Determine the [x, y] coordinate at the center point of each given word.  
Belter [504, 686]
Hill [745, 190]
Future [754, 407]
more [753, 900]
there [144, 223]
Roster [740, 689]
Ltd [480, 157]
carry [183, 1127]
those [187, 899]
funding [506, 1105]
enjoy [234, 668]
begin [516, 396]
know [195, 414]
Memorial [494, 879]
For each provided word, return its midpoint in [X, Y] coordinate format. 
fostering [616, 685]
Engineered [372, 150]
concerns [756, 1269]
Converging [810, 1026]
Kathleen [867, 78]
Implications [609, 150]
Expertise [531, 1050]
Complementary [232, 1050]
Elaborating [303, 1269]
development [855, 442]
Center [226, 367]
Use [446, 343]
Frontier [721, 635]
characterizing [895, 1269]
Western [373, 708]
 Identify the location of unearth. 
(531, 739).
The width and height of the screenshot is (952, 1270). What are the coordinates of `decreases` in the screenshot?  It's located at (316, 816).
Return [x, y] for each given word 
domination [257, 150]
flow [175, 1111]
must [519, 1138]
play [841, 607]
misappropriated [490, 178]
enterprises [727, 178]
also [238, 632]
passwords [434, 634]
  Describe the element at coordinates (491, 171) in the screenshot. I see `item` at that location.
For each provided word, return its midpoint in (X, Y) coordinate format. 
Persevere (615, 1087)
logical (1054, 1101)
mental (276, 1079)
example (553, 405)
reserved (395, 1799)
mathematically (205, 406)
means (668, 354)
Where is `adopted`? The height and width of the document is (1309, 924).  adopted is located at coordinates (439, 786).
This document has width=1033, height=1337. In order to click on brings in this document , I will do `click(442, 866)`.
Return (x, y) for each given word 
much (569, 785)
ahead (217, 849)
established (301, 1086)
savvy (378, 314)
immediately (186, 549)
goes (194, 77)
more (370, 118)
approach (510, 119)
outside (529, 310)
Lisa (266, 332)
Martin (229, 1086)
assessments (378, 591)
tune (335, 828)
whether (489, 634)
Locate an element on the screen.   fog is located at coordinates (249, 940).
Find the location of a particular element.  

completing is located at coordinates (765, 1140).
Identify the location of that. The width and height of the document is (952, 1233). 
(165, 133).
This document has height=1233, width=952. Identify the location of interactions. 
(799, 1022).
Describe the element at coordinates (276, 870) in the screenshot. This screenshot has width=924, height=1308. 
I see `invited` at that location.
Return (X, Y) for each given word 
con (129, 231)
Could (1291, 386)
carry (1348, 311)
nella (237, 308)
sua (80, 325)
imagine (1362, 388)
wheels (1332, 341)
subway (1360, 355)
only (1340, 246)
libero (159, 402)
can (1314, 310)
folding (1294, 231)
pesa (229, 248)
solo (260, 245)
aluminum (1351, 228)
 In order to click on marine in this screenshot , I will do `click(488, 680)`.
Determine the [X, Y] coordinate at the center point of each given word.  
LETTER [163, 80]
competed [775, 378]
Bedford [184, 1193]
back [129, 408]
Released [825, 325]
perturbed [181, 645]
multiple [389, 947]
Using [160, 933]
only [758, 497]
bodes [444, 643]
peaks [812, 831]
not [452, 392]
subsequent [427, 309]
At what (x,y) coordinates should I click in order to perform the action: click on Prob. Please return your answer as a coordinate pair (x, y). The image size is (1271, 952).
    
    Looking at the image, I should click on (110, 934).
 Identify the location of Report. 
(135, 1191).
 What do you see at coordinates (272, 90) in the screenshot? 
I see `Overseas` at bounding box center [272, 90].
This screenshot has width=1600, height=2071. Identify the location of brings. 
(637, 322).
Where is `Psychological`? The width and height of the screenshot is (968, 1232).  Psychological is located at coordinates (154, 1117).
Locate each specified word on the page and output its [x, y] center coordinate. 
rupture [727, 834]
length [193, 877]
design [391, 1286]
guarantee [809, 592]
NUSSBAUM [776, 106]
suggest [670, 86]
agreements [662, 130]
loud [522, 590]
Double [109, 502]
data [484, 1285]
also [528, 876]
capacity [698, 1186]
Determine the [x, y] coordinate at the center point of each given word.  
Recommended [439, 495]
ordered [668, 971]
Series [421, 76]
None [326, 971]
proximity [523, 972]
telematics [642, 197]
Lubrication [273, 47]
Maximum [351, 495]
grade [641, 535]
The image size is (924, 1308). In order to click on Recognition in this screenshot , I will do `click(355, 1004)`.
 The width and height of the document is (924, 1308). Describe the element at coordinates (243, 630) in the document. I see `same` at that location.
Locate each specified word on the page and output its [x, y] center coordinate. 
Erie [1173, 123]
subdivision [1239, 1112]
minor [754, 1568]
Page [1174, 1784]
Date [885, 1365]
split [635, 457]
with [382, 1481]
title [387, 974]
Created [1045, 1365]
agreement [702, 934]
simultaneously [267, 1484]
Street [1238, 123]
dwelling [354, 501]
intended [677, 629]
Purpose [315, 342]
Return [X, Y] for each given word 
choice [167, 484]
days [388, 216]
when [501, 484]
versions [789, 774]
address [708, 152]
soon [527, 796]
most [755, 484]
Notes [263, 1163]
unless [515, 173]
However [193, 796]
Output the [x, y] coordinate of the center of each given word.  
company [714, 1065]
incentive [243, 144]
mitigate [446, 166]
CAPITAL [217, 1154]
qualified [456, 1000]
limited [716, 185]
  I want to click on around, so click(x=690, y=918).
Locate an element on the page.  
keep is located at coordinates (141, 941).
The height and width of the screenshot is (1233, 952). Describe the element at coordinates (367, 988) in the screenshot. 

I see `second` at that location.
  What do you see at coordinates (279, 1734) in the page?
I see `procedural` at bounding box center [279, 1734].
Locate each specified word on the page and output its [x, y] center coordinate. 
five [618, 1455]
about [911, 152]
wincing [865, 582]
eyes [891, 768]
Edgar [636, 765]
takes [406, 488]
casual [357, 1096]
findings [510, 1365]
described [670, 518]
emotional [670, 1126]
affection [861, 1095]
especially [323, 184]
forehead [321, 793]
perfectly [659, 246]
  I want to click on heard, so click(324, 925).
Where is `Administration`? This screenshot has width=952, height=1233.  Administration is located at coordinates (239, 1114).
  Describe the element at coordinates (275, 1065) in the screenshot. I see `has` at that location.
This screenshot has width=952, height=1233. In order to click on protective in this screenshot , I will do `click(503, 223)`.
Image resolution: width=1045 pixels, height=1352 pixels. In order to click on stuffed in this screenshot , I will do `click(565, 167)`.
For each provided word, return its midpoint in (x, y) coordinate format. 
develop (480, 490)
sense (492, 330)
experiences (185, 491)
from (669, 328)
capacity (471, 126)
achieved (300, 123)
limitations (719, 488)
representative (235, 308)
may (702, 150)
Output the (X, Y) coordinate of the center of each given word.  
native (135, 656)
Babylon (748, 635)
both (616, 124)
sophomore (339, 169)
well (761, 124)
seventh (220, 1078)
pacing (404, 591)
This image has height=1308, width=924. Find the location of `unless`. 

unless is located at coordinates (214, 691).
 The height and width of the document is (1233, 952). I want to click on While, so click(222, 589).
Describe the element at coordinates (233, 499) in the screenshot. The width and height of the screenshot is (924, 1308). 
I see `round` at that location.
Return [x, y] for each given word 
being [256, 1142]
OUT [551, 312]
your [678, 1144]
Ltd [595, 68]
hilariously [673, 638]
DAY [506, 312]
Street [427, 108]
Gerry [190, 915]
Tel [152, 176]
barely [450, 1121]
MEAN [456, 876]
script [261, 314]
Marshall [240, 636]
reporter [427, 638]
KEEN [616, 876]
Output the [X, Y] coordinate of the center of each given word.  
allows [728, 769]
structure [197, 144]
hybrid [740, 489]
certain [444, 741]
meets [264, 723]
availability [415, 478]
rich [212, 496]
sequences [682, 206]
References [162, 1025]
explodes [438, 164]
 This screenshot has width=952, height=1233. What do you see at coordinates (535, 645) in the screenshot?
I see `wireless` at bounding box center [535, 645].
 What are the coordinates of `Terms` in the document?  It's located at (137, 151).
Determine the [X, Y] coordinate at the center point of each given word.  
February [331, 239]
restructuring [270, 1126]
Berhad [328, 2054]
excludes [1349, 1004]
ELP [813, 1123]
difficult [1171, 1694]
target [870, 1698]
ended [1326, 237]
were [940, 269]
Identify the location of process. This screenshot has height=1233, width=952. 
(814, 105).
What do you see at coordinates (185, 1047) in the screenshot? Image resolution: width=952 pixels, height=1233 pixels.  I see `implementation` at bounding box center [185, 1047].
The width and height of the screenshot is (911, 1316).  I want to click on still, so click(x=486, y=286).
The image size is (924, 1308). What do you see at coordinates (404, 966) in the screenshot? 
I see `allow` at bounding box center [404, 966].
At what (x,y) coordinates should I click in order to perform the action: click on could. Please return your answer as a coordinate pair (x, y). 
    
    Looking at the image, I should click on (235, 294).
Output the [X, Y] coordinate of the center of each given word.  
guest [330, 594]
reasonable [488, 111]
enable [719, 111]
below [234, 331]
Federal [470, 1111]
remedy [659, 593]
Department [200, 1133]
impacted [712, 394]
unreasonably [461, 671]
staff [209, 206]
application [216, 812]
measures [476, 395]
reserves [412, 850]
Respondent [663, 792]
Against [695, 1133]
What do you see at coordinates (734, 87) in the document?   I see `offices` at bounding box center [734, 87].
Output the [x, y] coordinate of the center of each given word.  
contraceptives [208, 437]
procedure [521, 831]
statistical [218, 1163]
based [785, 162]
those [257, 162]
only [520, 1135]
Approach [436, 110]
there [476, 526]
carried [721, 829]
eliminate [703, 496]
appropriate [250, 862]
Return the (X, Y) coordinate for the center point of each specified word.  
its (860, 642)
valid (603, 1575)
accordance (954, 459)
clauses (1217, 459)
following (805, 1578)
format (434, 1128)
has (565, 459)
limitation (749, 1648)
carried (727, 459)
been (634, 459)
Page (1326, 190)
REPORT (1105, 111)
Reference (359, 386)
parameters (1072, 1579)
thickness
++++++++++++++++++++
_Wat wordt gevraagd_
Verzamel uit het materiaal hierboven elke regel waarin de tekenreeks "Please" voorkomt. Neem die regels volledig over.

_Volledige uitwerking_
At what (x,y) coordinates should I click in order to perform the action: click on Prob. Please return your answer as a coordinate pair (x, y). The image size is (1271, 952).
At what (x,y) coordinates should I click in order to perform the action: click on could. Please return your answer as a coordinate pair (x, y). 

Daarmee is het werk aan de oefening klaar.